Intermediate values of the fraction, not explicitly defined in the table, are computed by linear interpolation. For instance, assume a given value r of the fraction lays between the values in lines i and i + 1 in the table. Let's call those two ratios r_i and r_i+1. We compute the interpolation coefficient λ such that:

r = λ r_i + (1 - λ) r_{i + 1}

Next we can compute the recovery factor corresponding to r using the recovery factors at lines i and i + 1 as follows:

rf = λ rf_i + (1 - λ) rf_{i + 1}

Similarly, we can interpolate the production and injection curves at lines i and i + 1 using the same coefficient λ. Given that those curves express dimensionless rate in terms of dimensionless cum, we (only) interpolate the dimensionless rates with λ to get the interpolated curves.

Calculation of fraction and recovery factor

The algorithm proceeds dynamically by computing in each simulation step the amounts of injected (inj) and produced (prod) gas by the reservoir as a whole. Then the fraction is defined as:

SOPVF = Cum_inj * Bg / HCPV

Using the interpolation techniques explained above the algorithm computes the new recovery factor (rf) and the interpolated production and injection curves.

Once the new recovery factor rf is know, it is used to compute the updated value of recoverable fluid (oil). Basically the calculation proceeds simply as:

recoverable fluid = fluid in place * rf

From this point on, the algorithm proceeds normally using the parameters just updated. As explained under Perfect Communication, the procedure is as follows:

The updated amount of recoverable fluid is now used to compute the new dimensionless cumulative production of the reservoir:
dimensionless cum = cum / recoverable fluid
The production curve is entered with the dimensionless cum just computed. The production rate q _Rread from the curve is the total potential production other reservoir for today (current step in the simulation).
Based on the initial rates of all the producers currently on-line, a ranking factor is computed for each of them as follows: rank _w = q _0w / (Σ initial rate)
In the formula above the initial rate q _0w corresponds to the production well w under consideration. The sum runs over all the producers of the reservoir currently on-line and adds all the initial rates of those wells.
Now the algorithm computes the production rates of the individual wells multiplying their rank by the total rate of the reservoir computed above: q_w = q _R * rank _w
The rate q _w is the amount of oil the well w will produce today in the current simulation step. That's how the production of each well currently on-line is determined by the algorithm.
The algorithm uses a similar procedure to determine the amount of gas that each of the injectors currently on-line would try to inject into the reservoir. We omit the details for the sake of brevity.

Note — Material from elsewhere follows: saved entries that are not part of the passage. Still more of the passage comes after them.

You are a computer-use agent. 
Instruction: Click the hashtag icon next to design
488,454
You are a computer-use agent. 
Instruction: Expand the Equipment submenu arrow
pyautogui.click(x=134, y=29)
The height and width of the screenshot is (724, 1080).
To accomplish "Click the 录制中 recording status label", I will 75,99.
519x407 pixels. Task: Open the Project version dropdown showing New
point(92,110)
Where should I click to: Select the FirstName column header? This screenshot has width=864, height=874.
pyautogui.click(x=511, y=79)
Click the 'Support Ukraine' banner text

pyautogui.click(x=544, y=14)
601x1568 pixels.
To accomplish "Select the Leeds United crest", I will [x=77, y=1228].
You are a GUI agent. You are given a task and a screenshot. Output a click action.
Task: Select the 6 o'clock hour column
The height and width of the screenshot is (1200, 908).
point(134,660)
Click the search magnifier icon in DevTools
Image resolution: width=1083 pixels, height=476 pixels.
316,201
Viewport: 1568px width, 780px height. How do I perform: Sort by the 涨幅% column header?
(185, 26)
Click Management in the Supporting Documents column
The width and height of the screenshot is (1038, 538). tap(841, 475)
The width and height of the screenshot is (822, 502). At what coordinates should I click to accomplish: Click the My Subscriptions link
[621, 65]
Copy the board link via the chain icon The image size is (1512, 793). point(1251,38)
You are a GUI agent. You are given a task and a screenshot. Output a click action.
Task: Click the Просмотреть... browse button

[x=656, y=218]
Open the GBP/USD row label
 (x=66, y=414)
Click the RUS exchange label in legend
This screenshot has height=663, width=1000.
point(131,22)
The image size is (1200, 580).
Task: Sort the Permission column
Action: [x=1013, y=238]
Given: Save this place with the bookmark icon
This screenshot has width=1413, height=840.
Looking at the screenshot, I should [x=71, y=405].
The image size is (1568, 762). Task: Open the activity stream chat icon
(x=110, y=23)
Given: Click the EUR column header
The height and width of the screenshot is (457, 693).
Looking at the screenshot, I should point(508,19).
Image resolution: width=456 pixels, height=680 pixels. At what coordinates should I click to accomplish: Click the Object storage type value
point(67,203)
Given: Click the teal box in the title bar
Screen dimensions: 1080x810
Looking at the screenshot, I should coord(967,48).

Note that the algorithm is executed at each step along the simulation life. Thus, the use of an Injection Modification table applies the same algorithm used for perfect communication, with the addition that it dynamically updates the recovery factor and the production and injection curves as the ratio changes over time.

However, the key point to understand how to apply the approach is to notice that the parameters modified by the table are not independent. The recovery factor impacts the way the dimensionless curves are converted to dimensional quantities. In turn, the curves provided in the table greatly impact the production and injection cumulative amounts the ratio depends on.

The mutual dependence among the inputs requires careful analysis of consistency. For instance, it might happen that at a given step the recovery factor calculated by the algorithm is invalid as it would correspond to a value of recoverable fluid less than the cumulative oil already produced. In those cases, the simulation issues a warning message and replaces the value derived from the algorithm with the nearest valid one. Since the software cannot determine whether such an inconsistency indicates incorrect input data, or it is a minor deviation with no side effect, such cases should be analyzed with care.